As described above, according to the welded portion inspection device 10 of the first embodiment, for example, the welded portion inspection device 10 is automatically driven by the traveling device 200 on the bottom plate 301 of the oil tank 300, and the welded portion inspection device 10 is moved to the weld line of the welded portion 15. Move along and stop at regular intervals. The throat thickness of the welded portion 15 can be inspected by moving the sensor portion 24 (first vibration sensor 54, second vibration sensor 55) (see FIG. 1) up and down at the stopped position. As a result, a huge number of inspection points can be inspected efficiently.

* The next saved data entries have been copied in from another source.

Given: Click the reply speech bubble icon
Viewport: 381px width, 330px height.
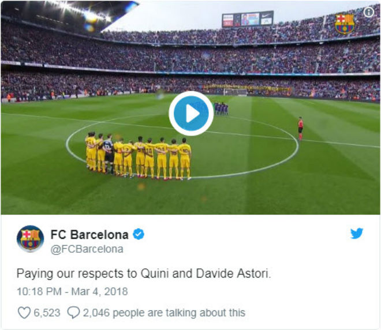Looking at the screenshot, I should (x=73, y=313).
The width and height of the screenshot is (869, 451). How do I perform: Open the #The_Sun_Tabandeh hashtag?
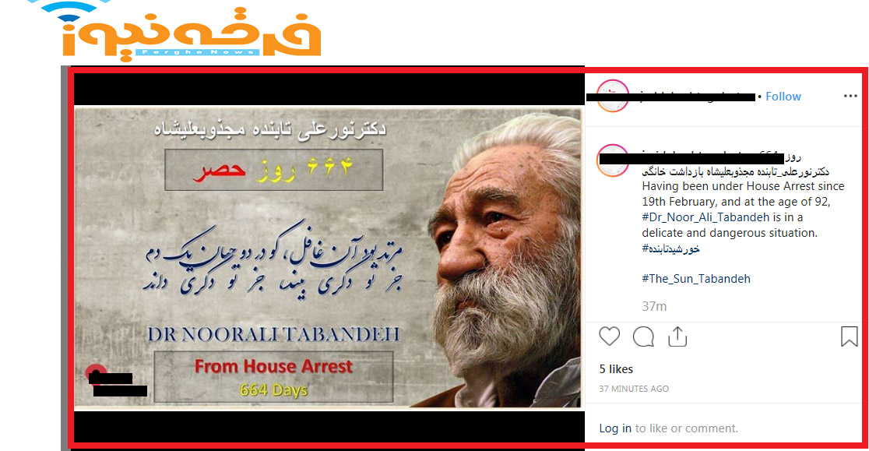pos(696,279)
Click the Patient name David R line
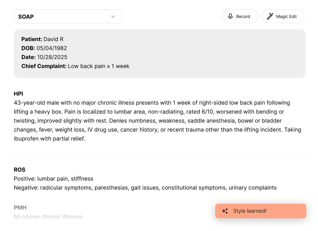The height and width of the screenshot is (231, 318). pos(42,39)
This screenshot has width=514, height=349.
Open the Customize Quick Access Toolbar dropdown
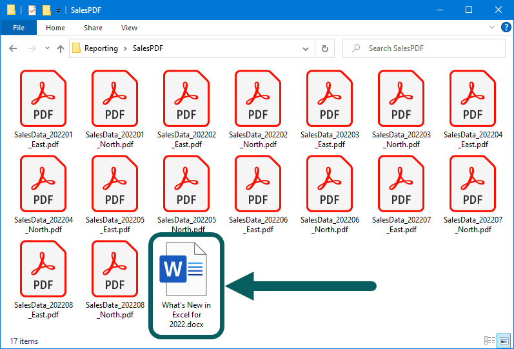click(x=58, y=10)
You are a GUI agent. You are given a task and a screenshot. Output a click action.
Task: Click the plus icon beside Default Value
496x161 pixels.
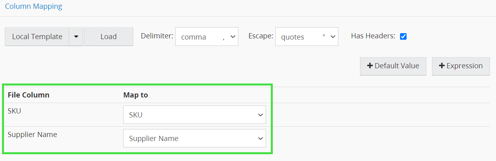(370, 66)
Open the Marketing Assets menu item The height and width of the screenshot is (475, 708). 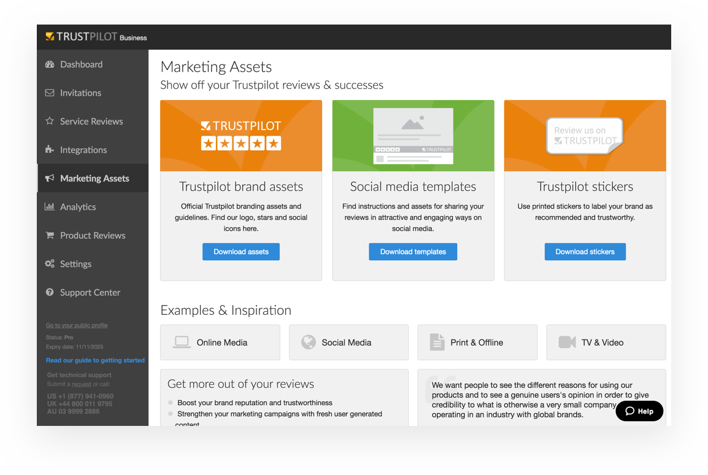94,179
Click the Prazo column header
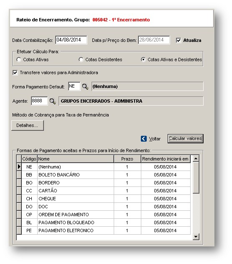The height and width of the screenshot is (264, 232). pyautogui.click(x=127, y=159)
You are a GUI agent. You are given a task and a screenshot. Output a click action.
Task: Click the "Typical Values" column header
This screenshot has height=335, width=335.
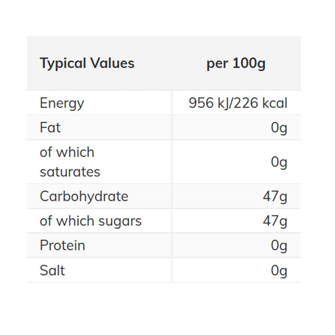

As described above, according to the welded portion inspection device 10 of the first embodiment, it is possible to reduce the disturbance of the waveform indicating the first and second vibration intensities measured by the first vibration sensor 54 and the second vibration sensor 55. Moreover, a huge number of inspection points can be inspected efficiently.

The first embodiment of the present invention has been described above. However, the present invention is not limited to the above embodiment. On the bottom plate 301 of the oil tank 300, rust from the plate material forming the bottom plate 301, rust that has fallen from the roof of the oil tank 300, and the like may exist, which may affect the inspection result. Therefore, the traveling device 200 may be further provided with an air blow for removing rust, dust, and the like existing on the bottom plate 301.

In the first embodiment, in the inspection device evacuation step (S24), the inspection unit 20 is separated from the bottom plate 301 of the oil tank 300, and then the lateral movement mechanism 218 is driven to drive the inspection unit 20 to travel the traveling device 200. Moved to a position that does not interfere. However, the present invention is not limited to this, and the inspection unit 20 may not be moved in the width direction as long as it does not interfere with the traveling of the traveling device 200 after the inspection unit 20 is separated from the bottom plate 301 of the oil tank 300.

In the first embodiment, when the control device 230 determines in (S26) that the predetermined time has elapsed, the traveling device control unit 260 controls the traveling device 200 to reach the starting point set in (S20). The battery 216 was replaced at the starting point. However, the present invention is not limited to this, and in (S26), when it is determined that the predetermined time has elapsed, the fact that the battery 216 needs to be replaced is displayed on a display device (not shown) via, for example, the I / F circuit 83. You may. The worker is notified by displaying on the display device that the battery 216 needs to be replaced, and the battery 216 is replaced on the spot without returning to the starting point.

In the first embodiment, in the target position moving step (S21), the traveling device 200 is moved to the target position based on the target position information acquired from the storage device 85 and the position information of the traveling device 200 detected by the position detection sensor 219. I let it run. However, the present invention is not limited to this, and the continuous welding line of the welded portion 15 of the bottom plate 301 of the oil tank 300 is detected by, for example, the step detection sensor 221 and the traveling device 200 is along the weld line detected by the step detection sensor 221. May be run.

<Embodiment 2>
Next, the welded portion inspection device 400 of the second embodiment will be described with reference to FIGS. 12 and 13. In the welded portion inspection device 400 of the second embodiment, the same and similar members as the welded portion inspection device 10 of the first embodiment are designated by the same reference numerals, and detailed description thereof will be omitted.
As shown in FIG. 12, the welded portion inspection device 400 of the second embodiment has a stage 34 rotatably configured by removing the second vibrating body 23 from the welded portion inspection device 10 of the first embodiment, and other The configuration is the same as that of the welded portion inspection device 10 of the first embodiment.
The stage 34 is rotatably supported in, for example, the arrow E direction (clockwise direction) and the arrow F direction (counterclockwise direction) about the rotation axis 402. A first vibrating body 22, a second vibrating sensor 55, and a first vibrating sensor 54 are supported on the stage 34. The stage 34 may be configured to rotate in either the arrow E direction or the arrow F direction.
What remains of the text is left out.